UIMA Annotation
The Range Annotator extension turns Semantic Turkey into an interactive annotation system, which uses ontologies to express annotation schemata.
The UIMAST extension allows Semantic Turkey users to export their RDF/OWL annotations into an UIMA-compliant format, making it possible to use them in an UIMA workflow.
The corpus format
The corpus is serialized as a collection of XMI files, one for each annotated document, which contain:
- the URI of the document
- the metadata describing that document
The XMI format was chosen, since the UIMA specification developed at the OASIS adopts it to serialize the data in a CAS.
The data model
In Semantic Turkey there is a deep separation between the domain knowledge (WHAT) and the associated documents (WHERE).
The concept ann:RangeAnnotation
(which extends ann:SemanticAnnotation
) represents
a range within a (structured) document, identified by an XPointer expression.
An individual of the class ann:RangeAnnotation
holds a regional reference to a portion of a document, but it hasn't
a domain-specific meaining.
Every ann:RangeAnnotation
individual is the object of the property ann:annotation
of a domain object,
which assigns a domain-specific semantic to the labelled region.
In an UIMA type system there is an annotation type for each domain entity to be identified.

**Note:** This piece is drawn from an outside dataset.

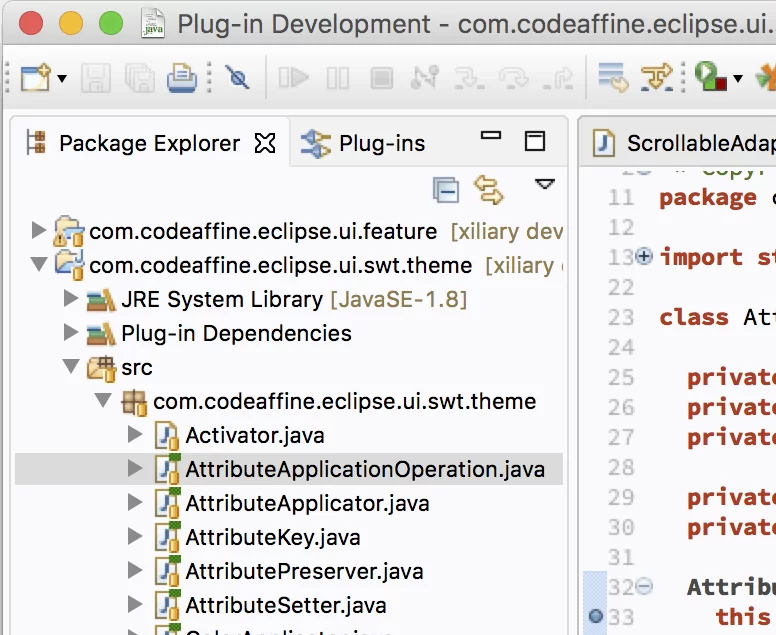Select AttributeKey.java in the tree
Viewport: 776px width, 635px height.
click(x=273, y=537)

Those types extend a common base type, which holds the regional reference to a portion of the SOFA (Subject Of Analysis).
At the present the system exports the raw XPointer used by Semantic Turkey, so that a custom base type is needed to hold the XPointer expression.
Once the execution of an Analysis Engine has been supported, we implement the automatic extraction of the unformatted text and the conversion of the regional reference from XPointer expression to integer offsets.
It is quite obvious that an UIMA annotation corresponds to the pair <domain object, range annotation> = <domainObj, annot>
in Semantic Turkey, since
- the
range annotation
- holds a regional reference (but it hasn't any meaning)
- the
domain object
- assigns an application specific semantic to the range referred by the annotation
Each pair <domainObj, annot>
may be transformed into one or more UIMA annotations, which depend only from
domainObj
since annot
hasn't a domain specific meaning.
The ontology projection
Once an UIMA type system has been chosen, it is necessary to project some ontology classes into types in the type system.
Let C
be a class in the ontology, T(C)
denotes the associated type in the type system.
An object domainObj
such that domainObj rdf:type C
is transformed into a feature structure
of type T(C)
.
Given two classes A
and B
, if A rdfs:subClassOf B
, then the system requires that
T(A) extends or is equal to T(B)
.
The above requirement guarantees that a domain object won't loose its identity during the export process, since a feature structure cannot have two unrelated types.
If A owl:equivalentClass B
, then T(A) is equal to T(B)
, because there cannot be cycles in the
type system.
In the context of the projection of a class into a type, the user can define initializers for the features of that type. He can use either an immediate value or the values of a property.
The ontology projection is described in an XML file.
The projection process
The following explanation describes the process from a theoretical point of view and it may be unrelated to the actual implementation.
For every annotated page P
, the system considers every pair
<domain object, range annotation> = <domainObj, annot>
such that annot
is located on that page.
Let be CC
the set of the projected classes C
such that one can prove
that domainObj rdf:type C
.
Let M
be the set of the minimal elements of CC
(reducing equivalent classes)
with respect to the partial order relation among classes induced by the ontology property rdfs:subClassOf
.
For each class C
belonging to M
the system creates a feature structure fs
of type T(C)
;
then it initializes fs
with the initializers associated with the classes D
belonging to CC
such that
one can prove that C rdfs:subClassOf D
.
The classes D
must be considered from the most general to the most specific to guarantee a proper order of
initialization for those features which are assigned in several contexts.
The procedure is well-defined, since if C rdfs:subClassOf D
, then it is required that T(C) extends or is equal to T(D)
,
thus every feature defined for T(D)
must be defined also for T(C)
.